## SOURCE INFORMATION
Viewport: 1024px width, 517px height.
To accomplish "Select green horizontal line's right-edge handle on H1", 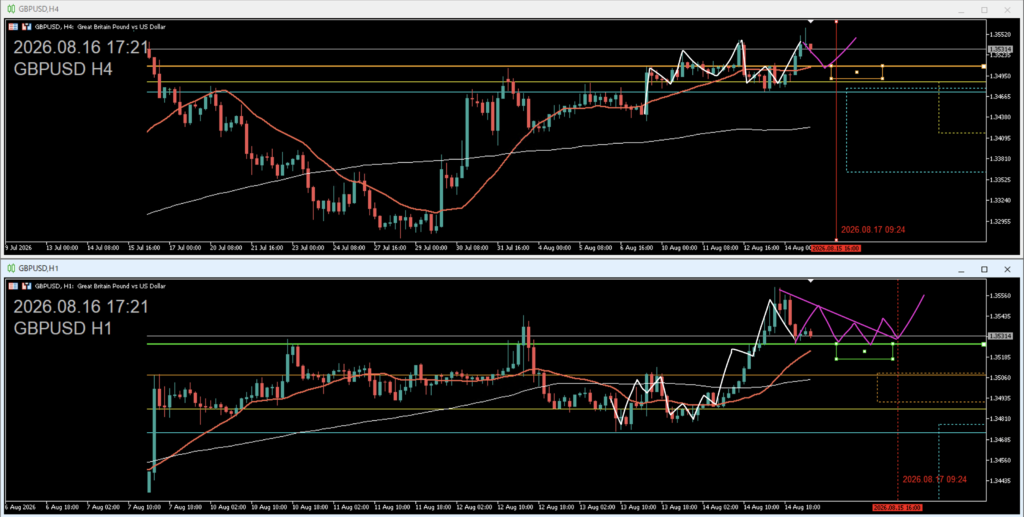I will (x=984, y=344).
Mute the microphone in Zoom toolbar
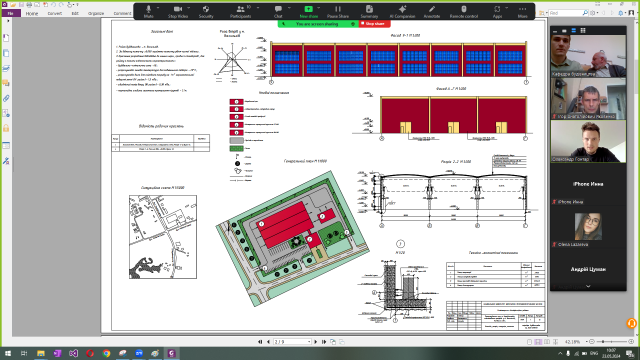Screen dimensions: 640x360 (149, 11)
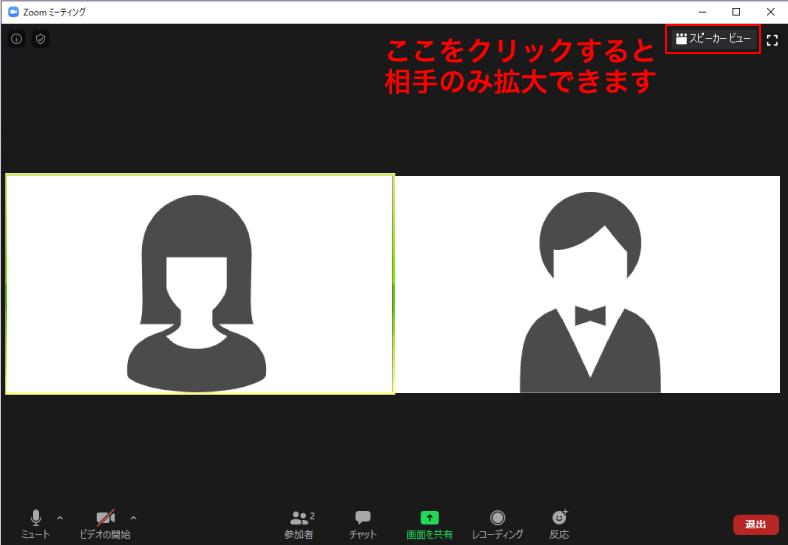Open the Chat panel
The height and width of the screenshot is (545, 788).
pos(363,522)
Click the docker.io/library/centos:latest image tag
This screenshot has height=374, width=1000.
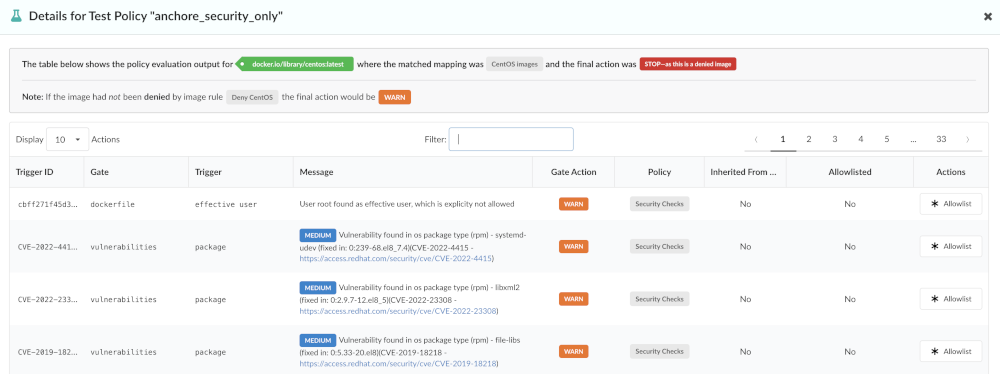295,64
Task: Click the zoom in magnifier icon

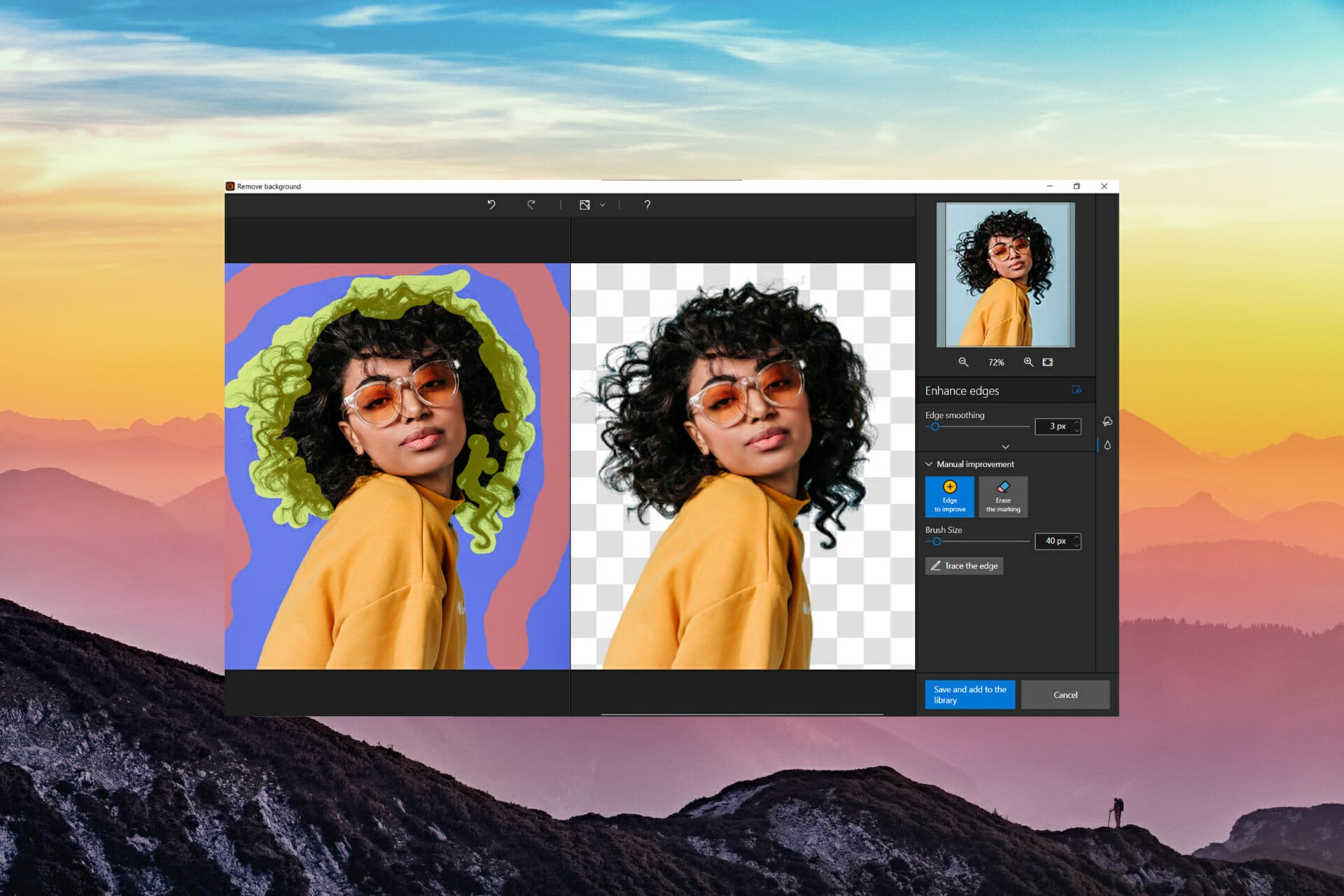Action: click(x=1029, y=362)
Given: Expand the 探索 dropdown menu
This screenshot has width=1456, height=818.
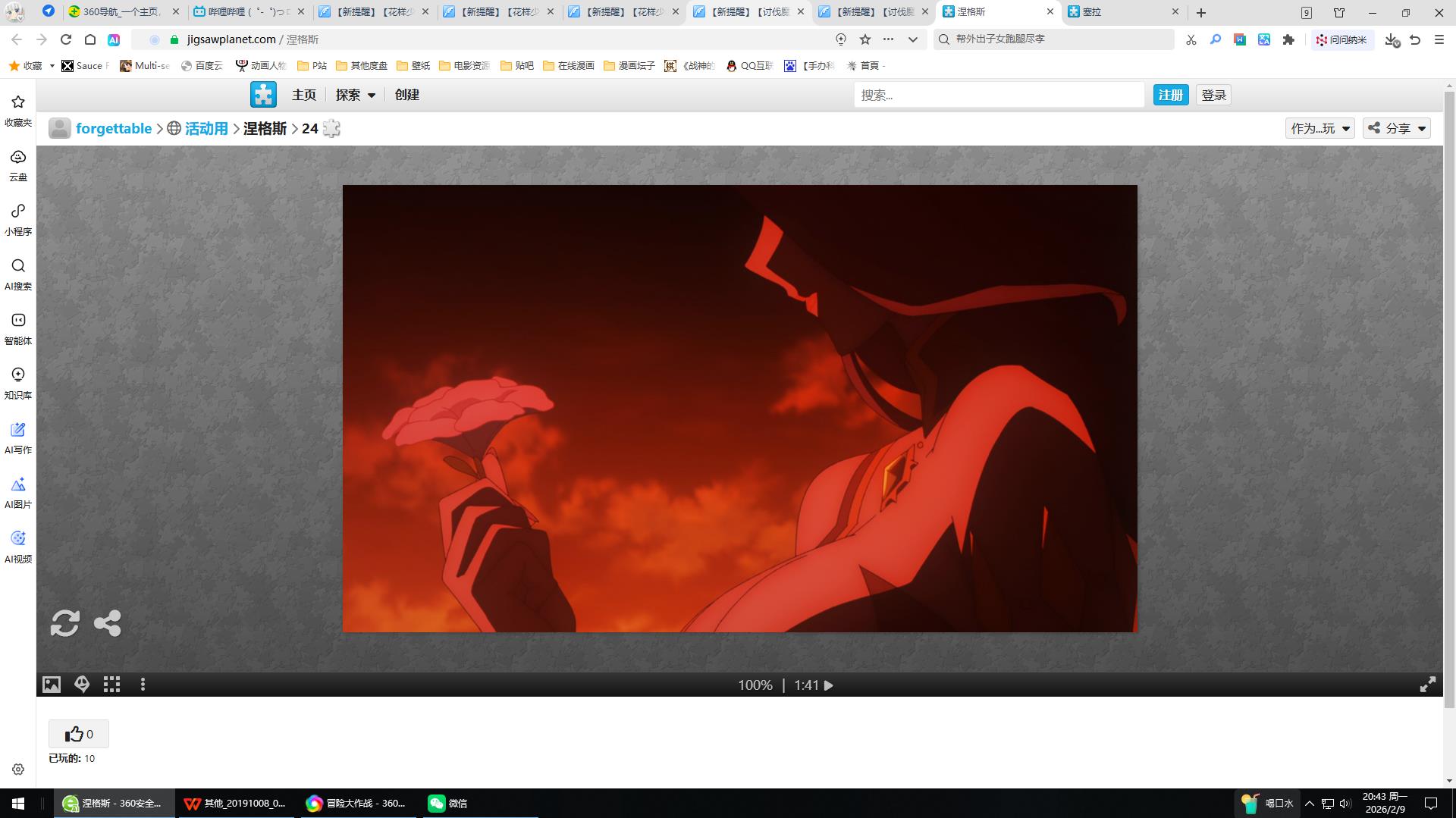Looking at the screenshot, I should pyautogui.click(x=355, y=95).
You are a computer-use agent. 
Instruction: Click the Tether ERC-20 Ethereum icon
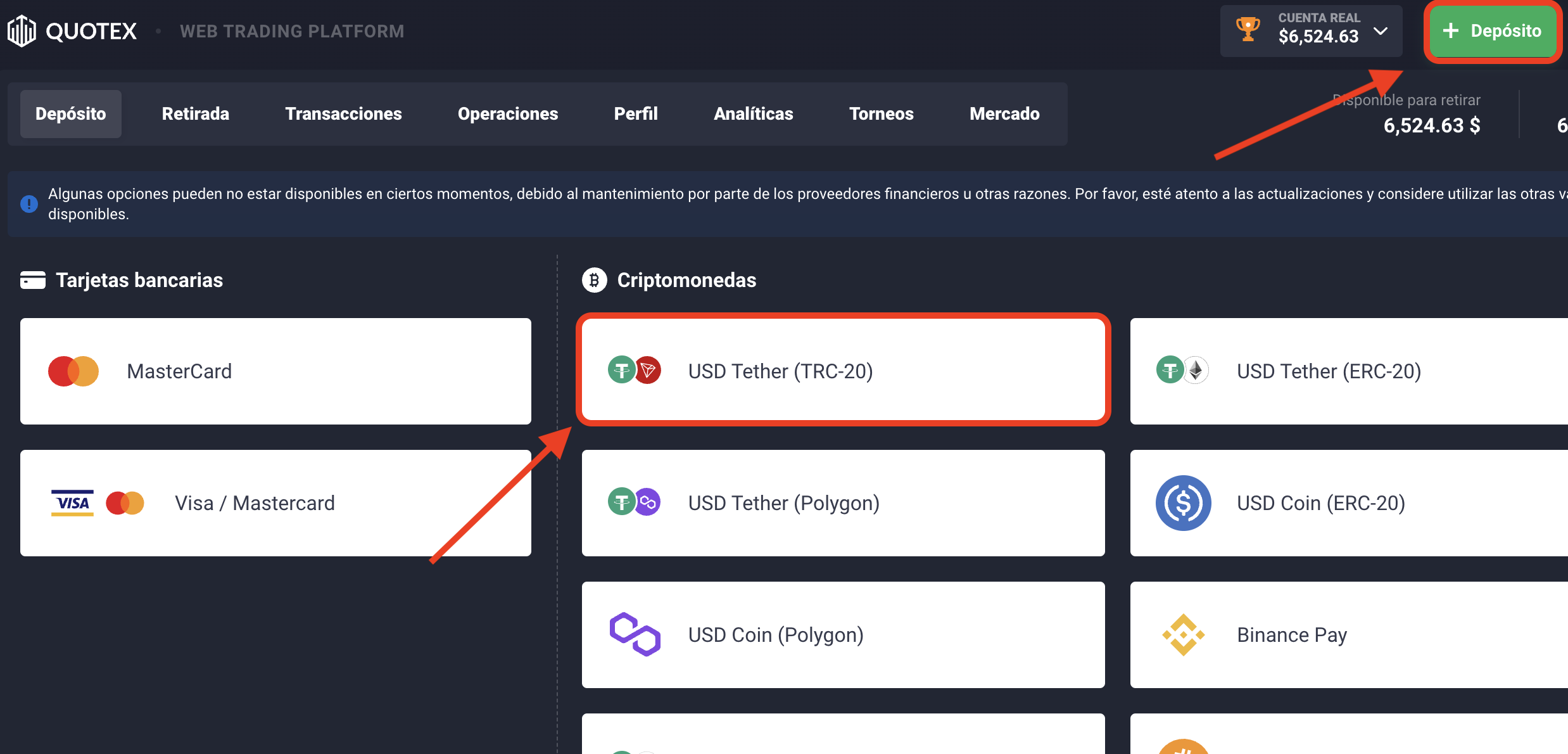coord(1196,370)
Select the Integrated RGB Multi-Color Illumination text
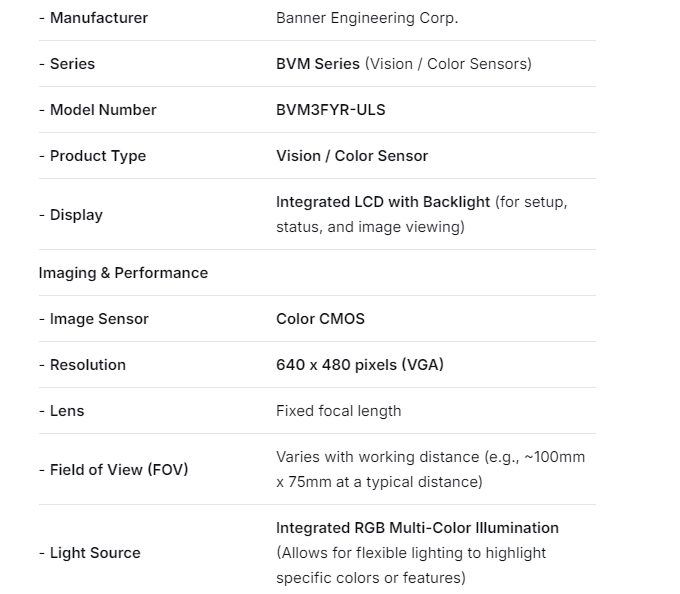 click(x=417, y=528)
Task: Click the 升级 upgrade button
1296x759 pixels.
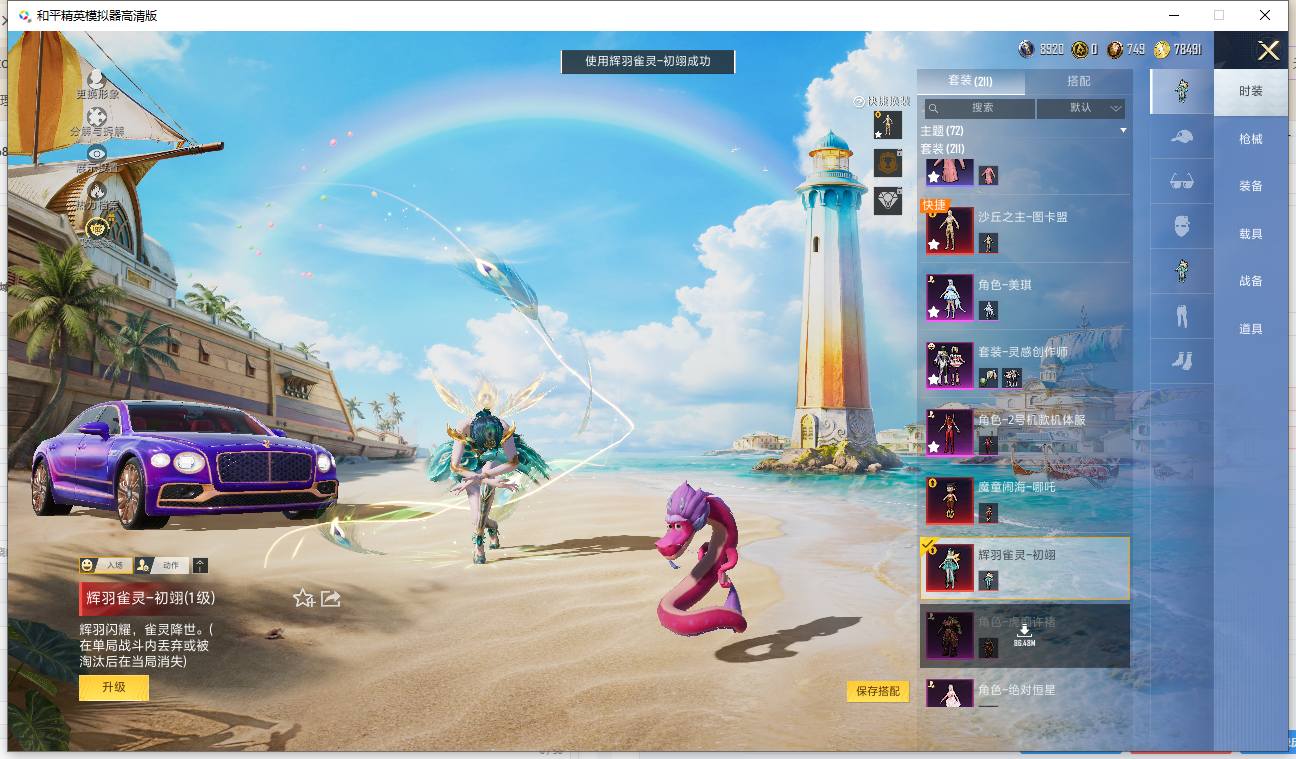Action: pyautogui.click(x=114, y=688)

## WORK INSTRUCTIONS
With pictures left out, extract the lines from the one containing "Instruction: Click the" to the end of the material above, both included, exactly as written.

## SOLUTION FOR THIS EXERCISE
Instruction: Click the Tether ERC-20 Ethereum icon
coord(1196,370)
Select the Integrated RGB Multi-Color Illumination text
 click(x=417, y=528)
Task: Click the 升级 upgrade button
1296x759 pixels.
Action: pyautogui.click(x=114, y=688)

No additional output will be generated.